Back to School: Hatfield

Schools to increase emphasis on project-based learning

  • David Morris, the new band director for Hatfield Public Schools, is shown Aug. 18 at Smith Academy. GAZETTE STAFF/SARAH CROSBY

  • David Morris, the new band director for Hatfield Public Schools, is shown Aug. 18, 2017 at Smith Academy. GAZETTE STAFF/SARAH CROSBY

Staff Writer
Wednesday, August 23, 2017

HATFIELD — Hatfield public schools will be increasing the amount of hands-on learning for all students and offering sign language instruction for seniors when the school year begins.

Superintendent John Robert said he expects the 2017-18 academic year to be one where the schools maintain their strengths, including expanding offerings of advanced placement classes, while giving more opportunities for all students to pursue project-based learning.

On Sept. 27, the schools will present a community showing of the documentary “Most Likely to Succeed,” which focuses on project-based learning and how students and teachers can move beyond conventional education.

“We’ll start a dialogue about how we might do things differently to empower students,” Robert said.
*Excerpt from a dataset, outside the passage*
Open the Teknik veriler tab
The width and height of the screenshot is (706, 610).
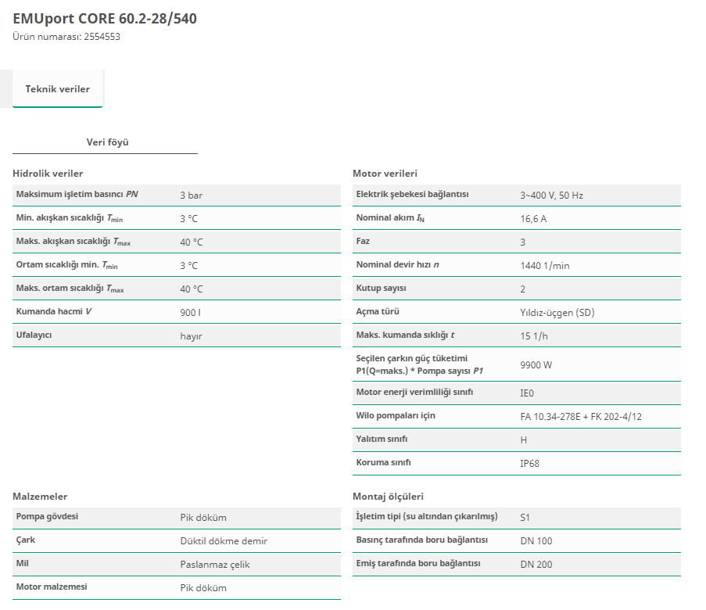(57, 89)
Partnering with the Parent Advisory Council and the Hatfield Educational Foundation, Robert said the plan is to offer mini-grants to teachers so they can implement some of these project-based learning concepts into the classroom.

This will supplement the Hatfield Elementary School’s forest classroom, which gave some of the youngest students the chance to be outdoors, learning basic math and science concepts and creating art with organic objects.

Robert said the school will also launch a pilot program in American sign language in partnership with the Willie Ross School for the Deaf in Longmeadow. This won’t impact existing foreign language offerings, but will give around nine seniors, many who haven’t taken a language course, an introduction to sign language in the fall that will be expanded in the spring.

Meanwhile, a major change for the district is having David Morris take over as the new band director, replacing Ken Longstreet, who ran the music program since he brought it back in 2000. Robert said he is anticipating a seamless transition for the students who play instruments.

Other new staff in the district include Alison Slysz and Kevin McGrath, who will teach high school science and high school math, respectively, Katherine Saik, who will teach drama and chorus, and school psychologist Shafiya Finger.

Smith Academy Principal Andrew Berrios said efforts to move everything to digital platforms are continuing, with schedules, report cards and menus no longer being printed.

The school is also considered 2-to-1 digital, meaning there is an average of at least one digital device for every two students.

The buildings and grounds at Hatfield schools will see limited renovations, with a computer lab at Smith being updated and a new carpet being installed.

As in previous years, Berrios said, Smith students will participate in a mural project, this year with the Hatfield Lions at the club’s large pavilion. Students also will be decorating a school bus for the demolition derby at the Three County Fair on Labor Day weekend.

A new student orientation take places Friday at 11 a.m.

One change that will not be implemented is a later start time for Smith students. While the Hatfield School Committee is considering the idea of moving the beginning of the day from 7:30 to 8 a.m., Robert said he doesn’t expect a recommendation to be made until Jan. 1.